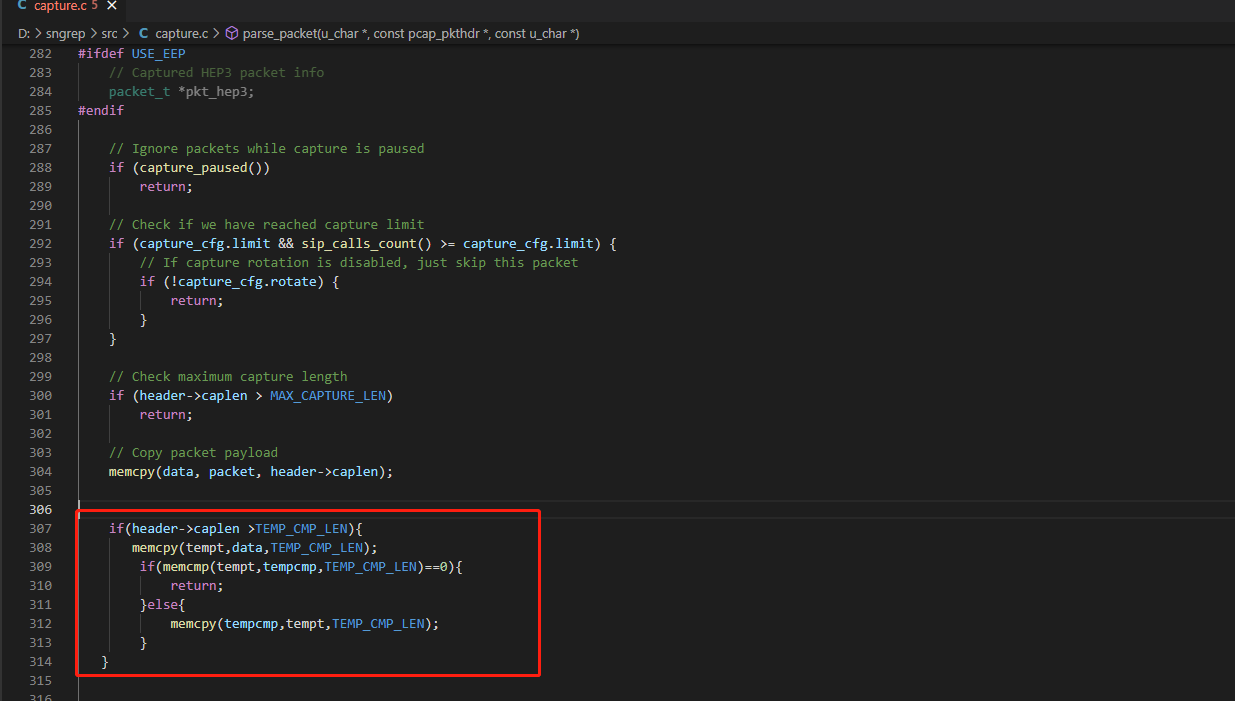Click the symbol icon before parse_packet in breadcrumbs
Image resolution: width=1235 pixels, height=701 pixels.
click(x=231, y=33)
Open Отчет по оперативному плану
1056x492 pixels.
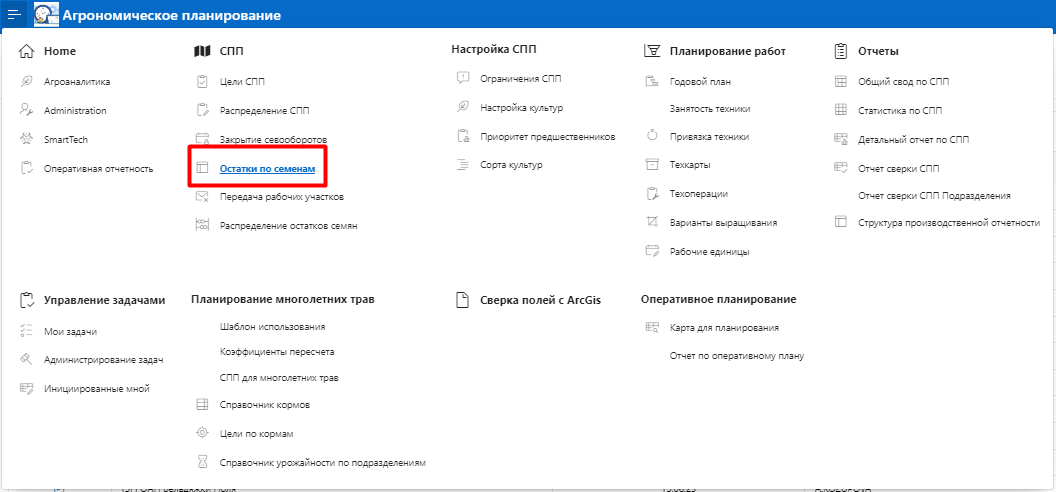pyautogui.click(x=736, y=355)
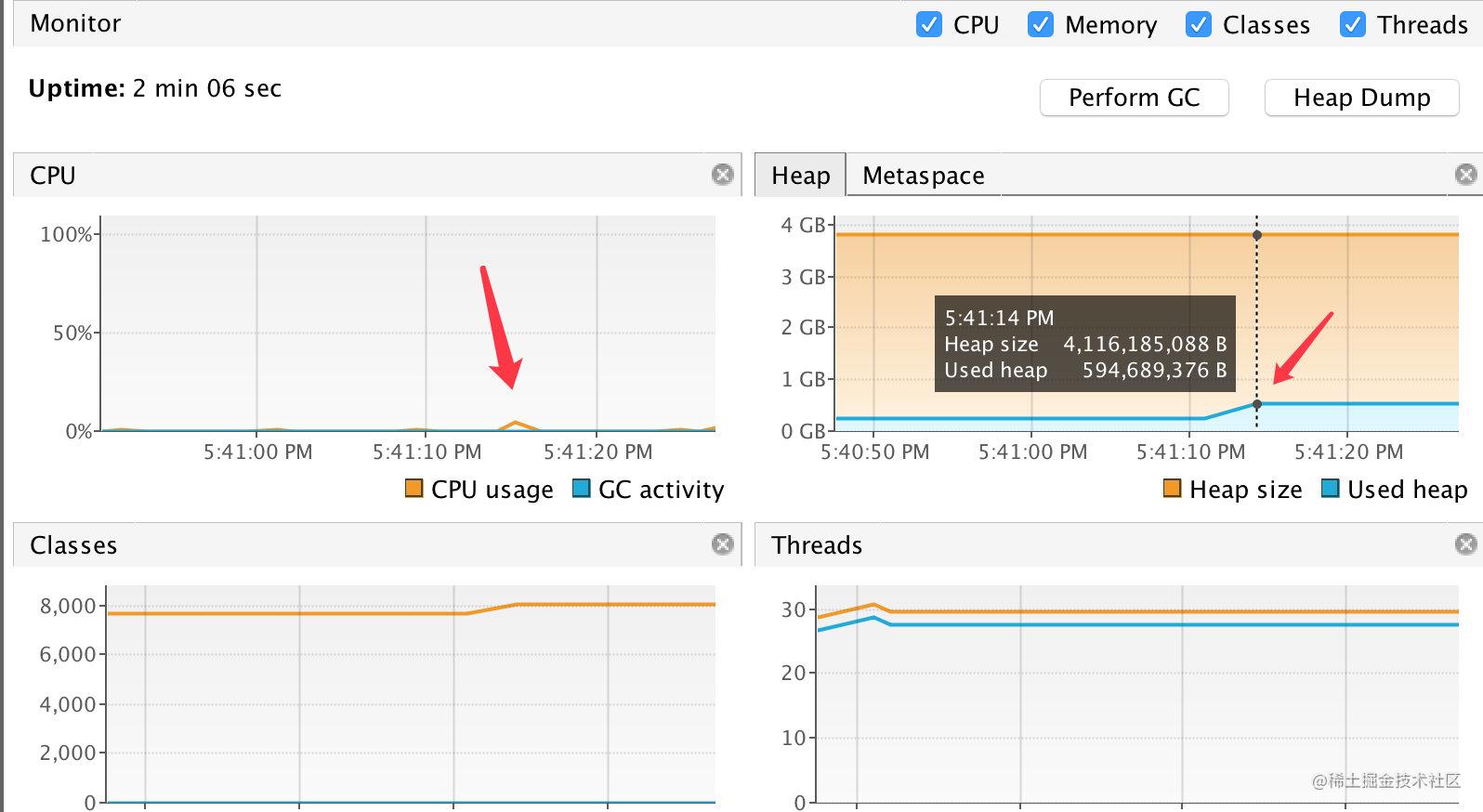Toggle the Threads checkbox
This screenshot has height=812, width=1483.
[1352, 24]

Exercise aim:
Restate word for word only the lines that run from the line holding "Open Отчет по оперативному плану" to the end of the data, both ends kept, leaving every picture out.

Result:
Open Отчет по оперативному плану
1056x492 pixels.
pyautogui.click(x=736, y=355)
Toggle the Threads checkbox
This screenshot has height=812, width=1483.
[1352, 24]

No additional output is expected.